The input
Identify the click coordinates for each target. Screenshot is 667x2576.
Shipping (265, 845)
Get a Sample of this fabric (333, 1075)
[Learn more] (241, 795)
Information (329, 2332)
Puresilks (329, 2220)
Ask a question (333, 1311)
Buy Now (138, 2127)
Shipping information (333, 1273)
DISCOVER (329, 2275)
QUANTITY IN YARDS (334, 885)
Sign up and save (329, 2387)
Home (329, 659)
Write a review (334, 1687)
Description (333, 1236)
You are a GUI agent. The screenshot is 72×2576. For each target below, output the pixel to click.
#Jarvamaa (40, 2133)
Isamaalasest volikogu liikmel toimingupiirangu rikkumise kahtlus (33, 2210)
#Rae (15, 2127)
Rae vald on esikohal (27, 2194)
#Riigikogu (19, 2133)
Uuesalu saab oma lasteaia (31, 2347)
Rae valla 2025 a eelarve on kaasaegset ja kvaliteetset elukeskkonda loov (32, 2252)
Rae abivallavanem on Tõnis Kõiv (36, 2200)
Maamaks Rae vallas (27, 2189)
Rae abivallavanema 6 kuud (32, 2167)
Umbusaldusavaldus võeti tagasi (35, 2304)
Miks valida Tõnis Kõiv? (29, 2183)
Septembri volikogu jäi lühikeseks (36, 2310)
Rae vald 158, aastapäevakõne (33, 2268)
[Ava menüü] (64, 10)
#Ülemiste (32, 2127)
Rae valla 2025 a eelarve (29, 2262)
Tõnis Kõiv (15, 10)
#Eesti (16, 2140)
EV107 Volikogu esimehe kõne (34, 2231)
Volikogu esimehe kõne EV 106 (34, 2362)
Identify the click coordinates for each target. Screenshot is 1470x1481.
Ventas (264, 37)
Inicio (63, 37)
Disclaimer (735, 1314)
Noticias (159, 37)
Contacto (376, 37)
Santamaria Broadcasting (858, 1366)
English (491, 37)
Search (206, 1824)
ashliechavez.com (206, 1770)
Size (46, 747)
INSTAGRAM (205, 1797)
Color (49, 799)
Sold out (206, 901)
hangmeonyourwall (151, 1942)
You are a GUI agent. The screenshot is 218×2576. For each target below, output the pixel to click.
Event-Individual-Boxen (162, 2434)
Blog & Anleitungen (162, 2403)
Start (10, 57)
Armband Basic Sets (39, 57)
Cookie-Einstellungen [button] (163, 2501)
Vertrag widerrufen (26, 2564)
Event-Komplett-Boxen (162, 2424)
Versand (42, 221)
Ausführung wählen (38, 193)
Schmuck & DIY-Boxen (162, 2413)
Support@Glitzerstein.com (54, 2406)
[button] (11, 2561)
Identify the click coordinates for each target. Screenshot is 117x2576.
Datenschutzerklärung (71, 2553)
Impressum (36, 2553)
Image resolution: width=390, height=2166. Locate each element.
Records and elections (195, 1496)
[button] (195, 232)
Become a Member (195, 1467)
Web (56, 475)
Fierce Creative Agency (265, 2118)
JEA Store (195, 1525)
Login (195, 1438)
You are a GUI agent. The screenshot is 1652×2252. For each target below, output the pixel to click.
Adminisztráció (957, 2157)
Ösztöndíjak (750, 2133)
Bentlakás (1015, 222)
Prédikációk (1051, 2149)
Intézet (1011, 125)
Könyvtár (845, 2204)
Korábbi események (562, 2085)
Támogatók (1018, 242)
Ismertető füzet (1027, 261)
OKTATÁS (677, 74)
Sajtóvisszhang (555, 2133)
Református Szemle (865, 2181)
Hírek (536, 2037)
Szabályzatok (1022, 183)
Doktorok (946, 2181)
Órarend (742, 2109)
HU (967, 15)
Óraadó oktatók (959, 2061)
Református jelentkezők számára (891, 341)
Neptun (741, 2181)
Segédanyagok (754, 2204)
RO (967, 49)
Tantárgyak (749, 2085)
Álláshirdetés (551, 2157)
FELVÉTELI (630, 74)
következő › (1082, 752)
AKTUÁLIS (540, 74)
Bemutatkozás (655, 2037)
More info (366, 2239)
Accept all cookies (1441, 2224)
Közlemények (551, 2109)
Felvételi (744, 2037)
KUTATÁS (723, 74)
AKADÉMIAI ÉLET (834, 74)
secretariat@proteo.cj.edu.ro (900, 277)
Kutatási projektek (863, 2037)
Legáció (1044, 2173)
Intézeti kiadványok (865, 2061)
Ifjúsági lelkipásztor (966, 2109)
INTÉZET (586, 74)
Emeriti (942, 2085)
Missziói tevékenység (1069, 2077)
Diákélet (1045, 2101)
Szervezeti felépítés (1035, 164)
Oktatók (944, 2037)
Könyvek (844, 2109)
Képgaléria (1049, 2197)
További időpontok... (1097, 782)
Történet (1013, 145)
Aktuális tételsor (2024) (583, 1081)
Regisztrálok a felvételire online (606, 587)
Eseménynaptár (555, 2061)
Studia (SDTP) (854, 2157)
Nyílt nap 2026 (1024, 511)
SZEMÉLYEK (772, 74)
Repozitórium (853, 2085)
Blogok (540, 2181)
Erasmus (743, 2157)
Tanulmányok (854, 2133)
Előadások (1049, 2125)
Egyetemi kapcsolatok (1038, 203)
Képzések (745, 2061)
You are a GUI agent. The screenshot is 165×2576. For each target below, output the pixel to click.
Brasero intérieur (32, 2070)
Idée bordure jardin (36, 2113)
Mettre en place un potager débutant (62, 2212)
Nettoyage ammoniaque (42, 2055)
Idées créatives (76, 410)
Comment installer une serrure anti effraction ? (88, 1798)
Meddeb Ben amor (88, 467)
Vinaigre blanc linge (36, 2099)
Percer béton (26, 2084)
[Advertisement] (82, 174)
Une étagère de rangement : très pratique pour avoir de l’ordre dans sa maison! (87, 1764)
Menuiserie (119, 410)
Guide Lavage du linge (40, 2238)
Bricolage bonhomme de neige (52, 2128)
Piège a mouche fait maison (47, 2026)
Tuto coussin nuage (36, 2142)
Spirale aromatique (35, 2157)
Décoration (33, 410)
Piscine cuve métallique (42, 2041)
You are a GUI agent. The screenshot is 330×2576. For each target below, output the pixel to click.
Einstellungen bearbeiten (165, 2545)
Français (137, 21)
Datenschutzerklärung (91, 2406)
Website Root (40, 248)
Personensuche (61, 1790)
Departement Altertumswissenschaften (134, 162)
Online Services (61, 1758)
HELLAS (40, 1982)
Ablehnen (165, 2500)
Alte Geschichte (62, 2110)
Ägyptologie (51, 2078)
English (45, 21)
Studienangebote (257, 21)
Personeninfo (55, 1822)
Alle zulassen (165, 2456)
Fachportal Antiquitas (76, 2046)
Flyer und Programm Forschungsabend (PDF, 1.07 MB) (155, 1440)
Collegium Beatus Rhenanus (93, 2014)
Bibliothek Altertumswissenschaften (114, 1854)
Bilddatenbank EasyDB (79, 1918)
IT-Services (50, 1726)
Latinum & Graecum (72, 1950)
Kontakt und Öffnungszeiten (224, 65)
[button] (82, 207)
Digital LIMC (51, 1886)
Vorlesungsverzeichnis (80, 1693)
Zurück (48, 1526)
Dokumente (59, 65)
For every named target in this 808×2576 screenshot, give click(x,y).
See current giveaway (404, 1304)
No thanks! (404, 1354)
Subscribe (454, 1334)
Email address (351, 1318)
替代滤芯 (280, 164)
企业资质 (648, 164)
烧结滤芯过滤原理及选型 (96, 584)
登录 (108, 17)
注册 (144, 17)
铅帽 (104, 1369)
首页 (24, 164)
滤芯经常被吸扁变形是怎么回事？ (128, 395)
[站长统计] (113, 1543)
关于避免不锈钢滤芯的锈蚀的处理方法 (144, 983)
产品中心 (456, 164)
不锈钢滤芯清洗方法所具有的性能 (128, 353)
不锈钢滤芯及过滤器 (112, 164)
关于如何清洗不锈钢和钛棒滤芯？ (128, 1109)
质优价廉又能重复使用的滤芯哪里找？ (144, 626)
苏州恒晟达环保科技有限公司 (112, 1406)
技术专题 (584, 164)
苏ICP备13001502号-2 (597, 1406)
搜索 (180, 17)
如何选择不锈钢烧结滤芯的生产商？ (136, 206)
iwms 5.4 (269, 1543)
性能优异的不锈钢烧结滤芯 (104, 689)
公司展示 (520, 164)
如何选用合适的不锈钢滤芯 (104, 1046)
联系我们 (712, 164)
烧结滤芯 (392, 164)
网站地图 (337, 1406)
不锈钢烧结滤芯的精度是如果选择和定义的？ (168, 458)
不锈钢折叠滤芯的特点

Your objective
For the material above, reproduce exactly the lines from the line with "Brasero intérieur (32, 2070)" to the line with "Menuiserie (119, 410)", inclusive, and exclude all others.

Answer to the exercise
Brasero intérieur (32, 2070)
Idée bordure jardin (36, 2113)
Mettre en place un potager débutant (62, 2212)
Nettoyage ammoniaque (42, 2055)
Idées créatives (76, 410)
Comment installer une serrure anti effraction ? (88, 1798)
Meddeb Ben amor (88, 467)
Vinaigre blanc linge (36, 2099)
Percer béton (26, 2084)
[Advertisement] (82, 174)
Une étagère de rangement : très pratique pour avoir de l’ordre dans sa maison! (87, 1764)
Menuiserie (119, 410)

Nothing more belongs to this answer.